TRY IT » Among the entries that follow, find the lines containing the string "under" and copy them.

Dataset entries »
★ ★ ★ ★

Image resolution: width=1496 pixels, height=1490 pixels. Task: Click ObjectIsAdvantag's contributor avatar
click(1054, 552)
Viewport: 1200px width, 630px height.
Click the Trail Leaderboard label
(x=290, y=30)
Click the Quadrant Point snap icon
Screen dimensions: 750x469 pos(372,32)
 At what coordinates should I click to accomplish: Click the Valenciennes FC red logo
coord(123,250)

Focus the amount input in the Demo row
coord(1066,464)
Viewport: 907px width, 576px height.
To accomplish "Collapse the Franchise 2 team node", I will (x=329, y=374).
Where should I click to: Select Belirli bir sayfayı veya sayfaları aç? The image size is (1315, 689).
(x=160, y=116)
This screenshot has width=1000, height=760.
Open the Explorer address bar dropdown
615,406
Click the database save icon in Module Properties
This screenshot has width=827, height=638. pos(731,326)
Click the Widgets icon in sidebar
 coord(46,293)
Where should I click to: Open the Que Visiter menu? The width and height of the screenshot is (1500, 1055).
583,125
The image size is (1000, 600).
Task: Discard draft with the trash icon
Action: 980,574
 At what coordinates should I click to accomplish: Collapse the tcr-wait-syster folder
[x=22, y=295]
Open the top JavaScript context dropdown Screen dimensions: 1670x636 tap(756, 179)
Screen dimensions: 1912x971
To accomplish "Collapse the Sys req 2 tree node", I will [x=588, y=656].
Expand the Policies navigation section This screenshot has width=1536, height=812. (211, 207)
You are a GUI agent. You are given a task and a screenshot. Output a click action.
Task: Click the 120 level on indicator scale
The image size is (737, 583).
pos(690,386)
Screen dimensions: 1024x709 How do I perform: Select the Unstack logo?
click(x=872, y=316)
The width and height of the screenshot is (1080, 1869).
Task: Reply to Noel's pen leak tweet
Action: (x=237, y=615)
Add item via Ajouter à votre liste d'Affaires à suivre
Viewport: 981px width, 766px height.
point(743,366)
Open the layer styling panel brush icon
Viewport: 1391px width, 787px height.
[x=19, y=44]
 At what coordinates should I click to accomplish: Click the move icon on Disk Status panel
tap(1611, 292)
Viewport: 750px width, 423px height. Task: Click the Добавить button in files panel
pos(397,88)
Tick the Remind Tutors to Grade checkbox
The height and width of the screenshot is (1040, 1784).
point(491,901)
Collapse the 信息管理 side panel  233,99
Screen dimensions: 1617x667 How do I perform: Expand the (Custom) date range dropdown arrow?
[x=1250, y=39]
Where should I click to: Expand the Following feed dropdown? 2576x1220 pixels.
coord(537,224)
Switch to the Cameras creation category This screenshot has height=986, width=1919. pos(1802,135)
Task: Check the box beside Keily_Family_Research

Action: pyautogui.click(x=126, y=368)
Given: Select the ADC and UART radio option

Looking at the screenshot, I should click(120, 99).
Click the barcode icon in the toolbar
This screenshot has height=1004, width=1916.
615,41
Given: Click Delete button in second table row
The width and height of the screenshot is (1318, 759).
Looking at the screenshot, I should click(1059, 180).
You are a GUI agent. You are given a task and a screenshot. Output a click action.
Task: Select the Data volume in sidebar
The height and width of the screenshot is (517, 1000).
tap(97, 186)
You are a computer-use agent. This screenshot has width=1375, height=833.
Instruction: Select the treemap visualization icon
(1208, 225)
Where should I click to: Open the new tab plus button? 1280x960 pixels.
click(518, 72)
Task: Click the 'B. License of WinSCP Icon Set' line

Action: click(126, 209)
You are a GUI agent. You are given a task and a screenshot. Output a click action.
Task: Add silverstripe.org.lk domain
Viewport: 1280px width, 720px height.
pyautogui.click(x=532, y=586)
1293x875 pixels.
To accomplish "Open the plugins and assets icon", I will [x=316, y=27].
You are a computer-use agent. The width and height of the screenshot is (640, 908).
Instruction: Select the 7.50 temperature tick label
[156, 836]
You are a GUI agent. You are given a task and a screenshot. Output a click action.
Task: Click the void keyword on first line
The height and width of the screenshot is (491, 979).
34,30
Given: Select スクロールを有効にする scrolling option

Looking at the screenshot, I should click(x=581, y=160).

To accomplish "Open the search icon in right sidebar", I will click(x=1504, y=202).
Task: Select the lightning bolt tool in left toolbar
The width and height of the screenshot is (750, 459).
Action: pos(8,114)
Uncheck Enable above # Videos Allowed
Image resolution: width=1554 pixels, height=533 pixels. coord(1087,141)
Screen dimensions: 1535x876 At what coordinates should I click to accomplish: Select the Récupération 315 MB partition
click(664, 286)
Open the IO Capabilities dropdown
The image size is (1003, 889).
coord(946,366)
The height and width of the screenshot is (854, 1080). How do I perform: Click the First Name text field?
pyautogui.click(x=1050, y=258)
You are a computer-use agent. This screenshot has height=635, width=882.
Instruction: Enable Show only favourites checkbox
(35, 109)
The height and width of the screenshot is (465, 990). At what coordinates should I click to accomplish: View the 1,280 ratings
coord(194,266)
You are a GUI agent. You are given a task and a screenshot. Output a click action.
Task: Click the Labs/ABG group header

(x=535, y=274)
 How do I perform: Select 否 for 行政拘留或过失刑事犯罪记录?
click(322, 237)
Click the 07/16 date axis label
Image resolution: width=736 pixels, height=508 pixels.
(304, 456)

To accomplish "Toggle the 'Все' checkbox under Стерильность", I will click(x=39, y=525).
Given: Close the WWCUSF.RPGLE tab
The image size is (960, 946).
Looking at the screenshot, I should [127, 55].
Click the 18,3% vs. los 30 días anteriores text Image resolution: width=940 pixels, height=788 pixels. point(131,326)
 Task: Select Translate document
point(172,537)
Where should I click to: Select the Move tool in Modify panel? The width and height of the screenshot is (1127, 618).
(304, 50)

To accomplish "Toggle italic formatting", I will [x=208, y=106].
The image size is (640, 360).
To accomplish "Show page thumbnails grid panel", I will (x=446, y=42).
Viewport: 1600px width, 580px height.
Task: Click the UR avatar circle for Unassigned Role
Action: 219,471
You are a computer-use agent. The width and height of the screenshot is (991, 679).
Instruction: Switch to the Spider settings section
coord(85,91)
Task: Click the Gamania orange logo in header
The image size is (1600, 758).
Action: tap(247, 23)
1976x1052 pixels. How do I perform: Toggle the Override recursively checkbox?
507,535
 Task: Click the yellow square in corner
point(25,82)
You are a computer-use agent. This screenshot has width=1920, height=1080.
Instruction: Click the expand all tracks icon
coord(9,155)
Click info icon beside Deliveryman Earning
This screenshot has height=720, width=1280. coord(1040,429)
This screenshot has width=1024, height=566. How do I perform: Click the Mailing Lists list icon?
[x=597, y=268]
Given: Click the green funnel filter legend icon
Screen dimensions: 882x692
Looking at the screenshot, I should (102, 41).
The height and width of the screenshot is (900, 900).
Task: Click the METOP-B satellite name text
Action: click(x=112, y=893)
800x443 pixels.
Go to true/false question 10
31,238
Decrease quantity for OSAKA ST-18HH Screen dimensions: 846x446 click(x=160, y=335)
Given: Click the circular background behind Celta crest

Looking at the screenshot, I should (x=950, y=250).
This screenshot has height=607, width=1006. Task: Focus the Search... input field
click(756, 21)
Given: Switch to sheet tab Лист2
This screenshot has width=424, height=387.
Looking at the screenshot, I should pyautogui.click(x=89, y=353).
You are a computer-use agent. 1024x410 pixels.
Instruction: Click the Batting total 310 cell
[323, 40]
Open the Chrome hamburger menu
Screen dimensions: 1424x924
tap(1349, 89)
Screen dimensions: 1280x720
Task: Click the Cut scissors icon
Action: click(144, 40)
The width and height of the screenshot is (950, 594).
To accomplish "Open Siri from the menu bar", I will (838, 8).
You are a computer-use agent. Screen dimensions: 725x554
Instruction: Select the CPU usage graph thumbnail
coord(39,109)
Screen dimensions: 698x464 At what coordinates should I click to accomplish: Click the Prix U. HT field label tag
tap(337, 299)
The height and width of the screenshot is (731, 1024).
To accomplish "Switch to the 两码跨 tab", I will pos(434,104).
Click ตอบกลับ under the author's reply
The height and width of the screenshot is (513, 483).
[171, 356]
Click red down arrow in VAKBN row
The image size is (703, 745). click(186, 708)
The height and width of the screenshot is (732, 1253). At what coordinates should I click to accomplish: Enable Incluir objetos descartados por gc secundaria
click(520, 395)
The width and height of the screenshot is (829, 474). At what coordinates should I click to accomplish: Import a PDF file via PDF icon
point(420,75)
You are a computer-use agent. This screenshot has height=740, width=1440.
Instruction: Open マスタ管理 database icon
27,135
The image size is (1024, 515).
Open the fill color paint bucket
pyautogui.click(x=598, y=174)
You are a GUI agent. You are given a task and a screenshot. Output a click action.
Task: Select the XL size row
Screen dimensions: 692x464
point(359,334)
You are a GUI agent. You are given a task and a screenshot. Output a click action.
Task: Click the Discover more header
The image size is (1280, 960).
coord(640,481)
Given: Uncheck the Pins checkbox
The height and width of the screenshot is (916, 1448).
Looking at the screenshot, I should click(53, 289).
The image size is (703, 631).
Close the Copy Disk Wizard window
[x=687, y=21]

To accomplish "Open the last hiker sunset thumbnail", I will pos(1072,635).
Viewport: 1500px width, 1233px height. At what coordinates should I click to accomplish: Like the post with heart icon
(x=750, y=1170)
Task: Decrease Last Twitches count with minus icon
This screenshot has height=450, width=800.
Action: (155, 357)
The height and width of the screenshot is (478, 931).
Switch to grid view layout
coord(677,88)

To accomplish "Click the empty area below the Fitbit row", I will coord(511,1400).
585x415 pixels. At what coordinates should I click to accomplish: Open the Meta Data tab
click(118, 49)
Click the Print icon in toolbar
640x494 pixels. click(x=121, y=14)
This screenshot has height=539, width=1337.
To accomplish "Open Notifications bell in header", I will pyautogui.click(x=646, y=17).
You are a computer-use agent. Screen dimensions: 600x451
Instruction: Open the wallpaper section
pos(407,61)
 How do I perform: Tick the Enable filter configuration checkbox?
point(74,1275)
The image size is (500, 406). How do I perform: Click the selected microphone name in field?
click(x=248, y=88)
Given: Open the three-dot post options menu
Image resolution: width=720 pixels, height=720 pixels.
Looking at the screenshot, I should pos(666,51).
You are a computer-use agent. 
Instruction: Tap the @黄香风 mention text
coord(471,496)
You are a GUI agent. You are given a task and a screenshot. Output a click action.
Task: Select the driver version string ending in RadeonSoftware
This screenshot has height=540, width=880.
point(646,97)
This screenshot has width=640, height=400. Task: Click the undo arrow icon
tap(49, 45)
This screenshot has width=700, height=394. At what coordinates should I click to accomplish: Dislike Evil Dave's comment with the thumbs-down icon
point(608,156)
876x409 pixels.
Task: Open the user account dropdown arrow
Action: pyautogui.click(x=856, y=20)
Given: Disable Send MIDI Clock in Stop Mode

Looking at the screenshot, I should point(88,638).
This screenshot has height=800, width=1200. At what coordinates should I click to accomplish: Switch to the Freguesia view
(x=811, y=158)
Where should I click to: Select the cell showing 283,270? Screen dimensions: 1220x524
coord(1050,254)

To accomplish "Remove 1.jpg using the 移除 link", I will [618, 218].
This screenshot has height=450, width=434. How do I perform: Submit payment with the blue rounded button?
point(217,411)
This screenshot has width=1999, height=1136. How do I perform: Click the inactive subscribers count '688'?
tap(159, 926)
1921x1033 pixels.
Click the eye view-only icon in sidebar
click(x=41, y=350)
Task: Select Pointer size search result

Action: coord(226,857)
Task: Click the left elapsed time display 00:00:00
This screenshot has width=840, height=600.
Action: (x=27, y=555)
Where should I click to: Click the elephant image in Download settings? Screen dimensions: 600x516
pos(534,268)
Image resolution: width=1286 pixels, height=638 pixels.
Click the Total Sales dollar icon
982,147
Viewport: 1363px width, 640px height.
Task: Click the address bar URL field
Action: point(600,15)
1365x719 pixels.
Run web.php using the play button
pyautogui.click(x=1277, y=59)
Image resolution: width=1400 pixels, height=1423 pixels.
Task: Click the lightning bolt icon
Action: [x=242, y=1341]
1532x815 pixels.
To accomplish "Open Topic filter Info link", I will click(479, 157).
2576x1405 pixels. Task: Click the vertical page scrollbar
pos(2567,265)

★ ★ ★ ★

OUTPUT FOR THIS EXERCISE »
To accomplish "Toggle the 'Все' checkbox under Стерильность", I will click(x=39, y=525).
Click ตอบกลับ under the author's reply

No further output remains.